I don't know what I'm talking about, of course, but if my wife was kidnapped, and I knew their school was safe, I'd send them-or take them. Make their life, at least, as normal as possible. Take their minds off Mommy.
A very tall African American in a very well-tailored suit walked into Lowery's office without knocking, followed by a small, plump man with a pencil-line mustache in a rumpled suit.
That has to be Masterson. I wonder who the bureaucrat with him is?
Chief of Mission J. Winslow Masterson smiled absently at Castillo and Santini, and then looked at Kenneth Lowery.
"Anything, Ken?" he asked.
"Not a word, Jack," Lowery said.
"I just dropped the kids at school," Masterson said. "It looked to me like there were more Policia Federal there than usual."
"Could be, Jack," Lowery said.
Masterson looked at Santini.
"Good morning, Tony."
"Good morning, sir. Mr. Masterson, this is Supervisory Special Agent Castillo."
Masterson smiled and put out his hand.
"FBI? From Montevideo? I was just about to go looking for you."
"I'm with the Secret Service, Mr. Masterson," Castillo said. "Just passing through. I just now heard what's happened."

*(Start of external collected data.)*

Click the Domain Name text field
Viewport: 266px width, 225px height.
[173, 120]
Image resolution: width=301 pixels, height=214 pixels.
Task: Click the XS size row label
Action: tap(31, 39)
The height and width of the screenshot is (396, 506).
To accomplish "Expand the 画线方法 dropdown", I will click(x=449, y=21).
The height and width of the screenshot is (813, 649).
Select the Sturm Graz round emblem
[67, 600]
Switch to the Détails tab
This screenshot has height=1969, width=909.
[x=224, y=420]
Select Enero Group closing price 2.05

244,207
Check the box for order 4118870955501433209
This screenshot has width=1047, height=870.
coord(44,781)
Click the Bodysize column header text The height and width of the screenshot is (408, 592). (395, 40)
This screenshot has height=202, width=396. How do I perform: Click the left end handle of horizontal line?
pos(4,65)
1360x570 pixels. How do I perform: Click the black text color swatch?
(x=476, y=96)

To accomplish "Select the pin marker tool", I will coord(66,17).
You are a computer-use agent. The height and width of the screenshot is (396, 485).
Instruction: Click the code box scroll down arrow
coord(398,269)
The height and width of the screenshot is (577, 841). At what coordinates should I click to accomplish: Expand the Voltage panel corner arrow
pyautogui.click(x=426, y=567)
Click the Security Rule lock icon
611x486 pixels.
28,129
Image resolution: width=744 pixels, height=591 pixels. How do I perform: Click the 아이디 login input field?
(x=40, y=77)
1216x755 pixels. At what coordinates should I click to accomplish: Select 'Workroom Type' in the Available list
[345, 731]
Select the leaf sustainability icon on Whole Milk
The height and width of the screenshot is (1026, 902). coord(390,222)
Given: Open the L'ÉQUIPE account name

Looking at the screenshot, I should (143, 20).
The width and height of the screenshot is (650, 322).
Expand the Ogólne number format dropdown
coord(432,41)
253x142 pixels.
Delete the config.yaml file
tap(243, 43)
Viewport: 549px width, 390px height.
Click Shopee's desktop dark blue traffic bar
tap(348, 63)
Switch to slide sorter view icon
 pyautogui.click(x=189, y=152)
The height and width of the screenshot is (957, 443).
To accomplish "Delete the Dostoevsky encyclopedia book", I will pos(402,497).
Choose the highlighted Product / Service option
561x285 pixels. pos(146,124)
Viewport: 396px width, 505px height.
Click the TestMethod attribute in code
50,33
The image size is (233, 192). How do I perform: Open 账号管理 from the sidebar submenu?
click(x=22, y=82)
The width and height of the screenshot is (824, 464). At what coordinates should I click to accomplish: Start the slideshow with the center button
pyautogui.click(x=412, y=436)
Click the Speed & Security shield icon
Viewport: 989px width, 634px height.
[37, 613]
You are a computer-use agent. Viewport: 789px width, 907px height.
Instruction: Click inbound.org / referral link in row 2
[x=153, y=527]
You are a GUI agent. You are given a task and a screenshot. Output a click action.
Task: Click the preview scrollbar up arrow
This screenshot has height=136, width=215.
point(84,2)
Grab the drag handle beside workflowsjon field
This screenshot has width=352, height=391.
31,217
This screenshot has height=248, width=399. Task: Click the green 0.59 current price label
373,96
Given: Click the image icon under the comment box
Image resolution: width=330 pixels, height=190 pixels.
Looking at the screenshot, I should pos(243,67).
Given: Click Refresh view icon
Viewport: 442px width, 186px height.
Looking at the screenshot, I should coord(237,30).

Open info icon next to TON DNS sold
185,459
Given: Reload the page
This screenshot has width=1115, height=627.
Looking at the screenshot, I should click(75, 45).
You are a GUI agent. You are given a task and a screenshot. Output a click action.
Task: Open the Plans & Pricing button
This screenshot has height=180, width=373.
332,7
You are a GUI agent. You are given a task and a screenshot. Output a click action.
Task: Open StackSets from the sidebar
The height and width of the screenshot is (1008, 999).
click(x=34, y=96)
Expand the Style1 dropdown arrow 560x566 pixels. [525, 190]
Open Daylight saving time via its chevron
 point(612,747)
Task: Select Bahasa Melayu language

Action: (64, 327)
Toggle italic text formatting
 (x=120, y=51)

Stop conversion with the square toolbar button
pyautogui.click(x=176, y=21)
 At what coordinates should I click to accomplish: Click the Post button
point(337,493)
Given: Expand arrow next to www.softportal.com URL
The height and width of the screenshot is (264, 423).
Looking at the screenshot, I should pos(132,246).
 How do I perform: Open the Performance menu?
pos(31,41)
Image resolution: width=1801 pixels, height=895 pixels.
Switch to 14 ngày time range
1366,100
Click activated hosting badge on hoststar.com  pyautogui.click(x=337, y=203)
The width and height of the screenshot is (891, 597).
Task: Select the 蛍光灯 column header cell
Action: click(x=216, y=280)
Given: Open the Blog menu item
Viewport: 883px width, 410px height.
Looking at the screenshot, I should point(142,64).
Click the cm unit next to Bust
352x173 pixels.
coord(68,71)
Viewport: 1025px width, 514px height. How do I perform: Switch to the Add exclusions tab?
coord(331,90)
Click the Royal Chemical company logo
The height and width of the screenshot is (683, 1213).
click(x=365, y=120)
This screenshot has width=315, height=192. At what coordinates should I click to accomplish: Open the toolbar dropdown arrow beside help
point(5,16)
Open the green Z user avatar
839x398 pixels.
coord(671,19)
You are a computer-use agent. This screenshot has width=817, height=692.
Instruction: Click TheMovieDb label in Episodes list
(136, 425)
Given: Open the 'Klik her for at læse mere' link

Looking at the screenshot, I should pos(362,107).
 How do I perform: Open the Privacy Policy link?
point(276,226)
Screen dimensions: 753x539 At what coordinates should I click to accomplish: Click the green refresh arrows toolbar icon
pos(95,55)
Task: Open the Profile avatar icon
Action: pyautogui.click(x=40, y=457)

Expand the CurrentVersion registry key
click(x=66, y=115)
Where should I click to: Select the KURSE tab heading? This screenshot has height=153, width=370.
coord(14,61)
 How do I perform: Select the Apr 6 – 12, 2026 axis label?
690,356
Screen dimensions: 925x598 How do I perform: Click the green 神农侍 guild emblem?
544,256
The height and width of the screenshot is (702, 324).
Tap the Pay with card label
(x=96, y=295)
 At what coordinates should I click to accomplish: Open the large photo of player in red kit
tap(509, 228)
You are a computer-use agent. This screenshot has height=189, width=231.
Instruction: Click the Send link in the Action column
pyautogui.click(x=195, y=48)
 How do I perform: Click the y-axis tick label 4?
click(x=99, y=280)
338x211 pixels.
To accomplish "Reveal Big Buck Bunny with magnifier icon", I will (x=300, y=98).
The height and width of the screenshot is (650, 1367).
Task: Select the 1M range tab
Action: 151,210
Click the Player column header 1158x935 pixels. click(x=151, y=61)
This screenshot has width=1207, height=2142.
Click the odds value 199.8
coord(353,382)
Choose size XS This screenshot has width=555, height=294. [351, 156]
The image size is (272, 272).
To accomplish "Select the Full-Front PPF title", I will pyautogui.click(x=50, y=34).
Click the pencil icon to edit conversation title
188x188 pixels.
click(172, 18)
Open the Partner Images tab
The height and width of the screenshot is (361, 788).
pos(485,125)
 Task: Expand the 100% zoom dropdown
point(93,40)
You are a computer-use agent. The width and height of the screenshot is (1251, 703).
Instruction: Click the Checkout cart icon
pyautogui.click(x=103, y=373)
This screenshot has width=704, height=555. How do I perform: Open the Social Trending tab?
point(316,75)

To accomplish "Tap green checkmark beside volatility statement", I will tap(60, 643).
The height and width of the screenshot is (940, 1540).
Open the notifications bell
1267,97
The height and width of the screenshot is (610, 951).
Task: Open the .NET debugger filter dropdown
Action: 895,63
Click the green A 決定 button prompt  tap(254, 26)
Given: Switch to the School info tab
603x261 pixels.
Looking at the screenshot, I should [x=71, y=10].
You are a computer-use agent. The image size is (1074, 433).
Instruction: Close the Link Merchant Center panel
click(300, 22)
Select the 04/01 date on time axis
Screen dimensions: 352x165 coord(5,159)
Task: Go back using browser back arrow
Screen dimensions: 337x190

Masterson shook his head but said nothing for a moment. Then he said, "It's the not knowing that's getting to me. What do these bastards want? Why haven't we heard anything from them?"
You poor bastard.
"I was going to suggest, Jack-even before Mr. Castillo showed up-that Tony get together with those FBI people," Lowery said. "If you wouldn't mind, Mr. Castillo. Maybe you and Tony-"
"I think that's a very good idea," Masterson said. "What's that phrase they use in the advertising business? 'Brainstorm'? Where are they?"
"They're using the DEA office," Lowery said.
"We could use my office," Masterson said. "But it would probably be better if we went there."
Lowery stood up. He looked at Castillo. "I'll have my secretary bring your frequent visitor badge up there."
Castillo smiled at him and nodded.
"Excuse me," Masterson said. "Mr. Castillo… or do I call you 'Agent Castillo'?"
"Mister's fine, sir. Charley's better."
Masterson smiled at him.
"Okay, Charley. This is Alex Darby, our commercial attache. More important, my friend."
Darby offered Castillo his hand. There was curiosity in his eyes.
Is the friend-the-commercial-attache curious about the Secret Service being here? Or the CIA station chief?
"Hello, Mr. Castillo," Darby said.
"How do you do?" Charley replied.
Now there was the hint of a smile on Darby's thin lips.
What the hell does that mean? The Drug Enforcement Administration office-a large room with a dozen desks, and a large conference table, plus three smaller glass-walled offices-was on the third floor of the embassy.
The seven men seated around the conference table stood up when they saw Masterson come in.
Three of them are wearing shoulder holsters. Probably the DEA agents.
"Keep your seats," Masterson said with a wave and a smile.